President Joe Biden will propose spending $1.8 trillion over the next decade to make massive investments in the nation’s education system, and to expand and protect tax credits aimed at the middle class, administration officials said Tuesday night, adding that he would pay for the ambitious agenda with a number of tax hikes aimed at the wealthiest Americans.
Biden is expected to lay out his proposal, dubbed the American Families Plan, in a prime-time speech to Congress on Wednesday.
It faces an uncertain political path forward. While an earlier legislative package from the administration, which focused heavily on infrastructure projects, could attract some support from Republicans, it’s likely this plan ― which is targeted at traditional Democratic priorities such as education and the social safety net ― will rely on the party’s narrow majorities in Congress to stay united.
The centerpiece of the plan is a massive investment in the nation’s education system, including universal, free pre-kindergarten education for all 3- and 4-year-olds and free community college for all Americans. The $200 billion pre-K plan calls for a state-federal partnership that the administration says would save the average family $13,000 annually. Spending $109 billion to make community colleges tuition-free would allow 5.5 million students to attend at no cost.
Biden is also proposing increasing the maximum Pell Grant, which helps low-income students attend college, by $1,400, to nearly $8,000, and making two years at historically Black colleges and universities and other institutions focused on educating racial minorities free for students from families making less than $125,000 a year.
The most immediately controversial element of Biden’s plan may be its tax increases on the wealthiest Americans, which could face resistance from some moderate Democratic lawmakers despite the overwhelming public popularity of increasing taxes on the rich.
Biden’s plan would return the tax rate on the wealthiest Americans to 39.6% after it fell to 37% under the GOP’s 2017 tax law. It would also tax capital gains as income for people making more than $1 million a year ― roughly the wealthiest 0.3% of American households ― and close loopholes used by hedge fund managers and wealthy families to avoid paying taxes.
The administration is also proposing spending $80 billion over the next decade to beef up the Internal Revenue Service and target it at wealthy Americans who dodge taxes. Budget cuts in recent years have forced the IRS to focus on auditing middle-income Americans instead of taking on more complicated cases.
Biden is also extending one of the key pillars of the American Rescue Plan: a monthly benefit for parents. Under the recently enacted package of COVID-19 relief, American families making up to $150,000 will get a monthly check of up to $300 per child, starting sometime after July 1. The law also instructed the IRS to send out the money from the tax credit in advance, in essence creating a child allowance ― but only for this year.
The American Families Plan would extend this boosted benefit through 2025, a four-year extension that would significantly cut childhood poverty in the United States.
While this extension is welcomed, it will come as a disappointment to a large group of Democrats in Congress, both moderate and progressive, who were publicly lobbying Biden to make the super-boosted child tax credit a permanent policy. The White House didn’t bend to that pressure.
“We must make the child tax credit permanent,” Rep. Mondaire Jones (D-N.Y.), who has made policies for parents one of his legislative priorities, told HuffPost. “It is one of the greatest things about the American rescue plan, and what has been proposed by the president — extending it to 2025— does not go far enough. We can cut child poverty in half permanently.”
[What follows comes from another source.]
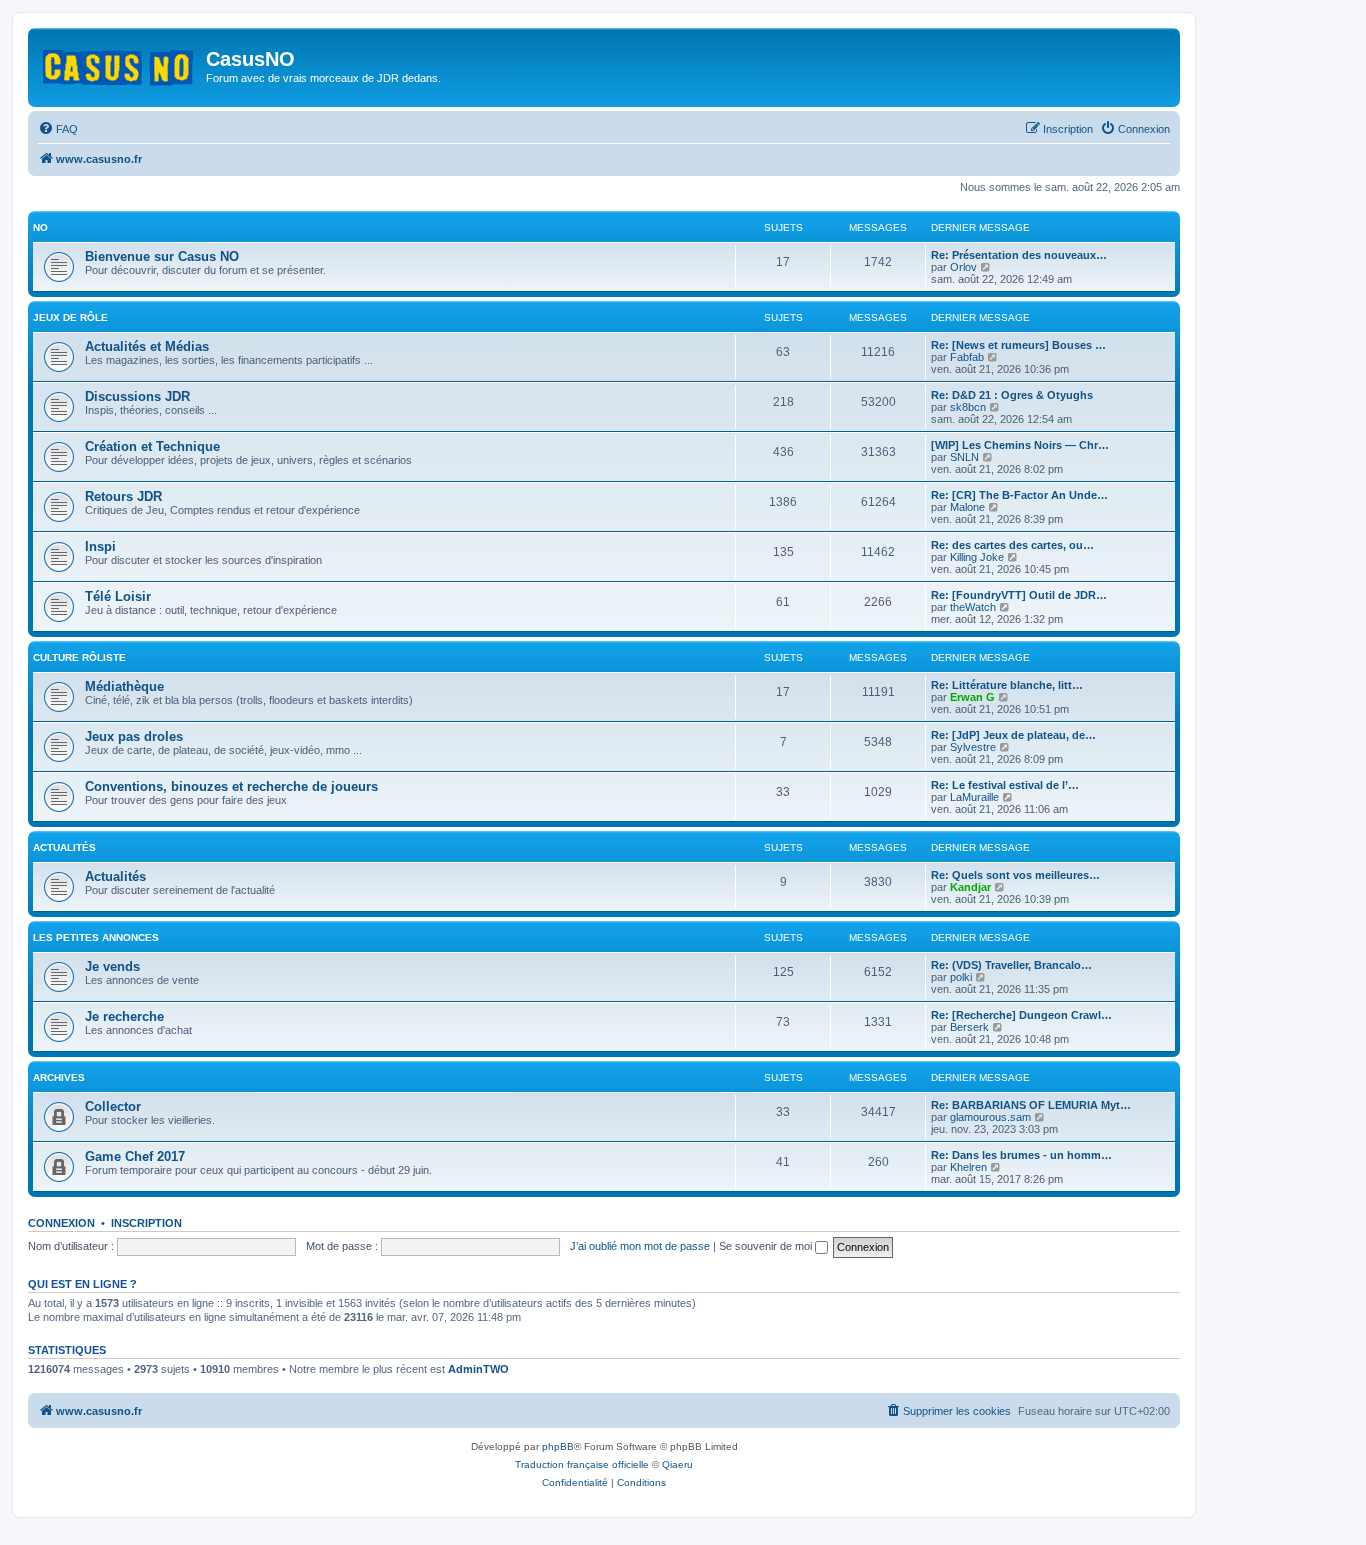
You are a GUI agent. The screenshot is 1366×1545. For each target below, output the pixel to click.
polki (961, 977)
The administration is also backing permanent changes to the nation’s unemployment system, tying the size and duration of benefits to economic conditions. Reforming the system has broad support among Democrats, but it fell out the coronavirus relief package passed last month because of its price tag.
If Congress doesn’t act, the current boosted federal unemployment benefits will expire in September.
There’s currently no mandated baseline for unemployment insurance in the United States, leaving wide disparities among states, and many states have fully depleted their unemployment benefit funds during the coronavirus pandemic. The Biden administration does not lay out specific reforms or propose any specific financing options for the system.
The administration is also proposing a federal paid leave program, the first of its kind in the United States. Biden wants to invest $225 billion over the next 10 years in guaranteed paid leave. By the 10th year, the program would offer 12 weeks of paid family or medical leave and would replace at least two-thirds of workers’ wages, providing up to $4,000 a month.
The United States is one of few countries in the world without guaranteed paid leave.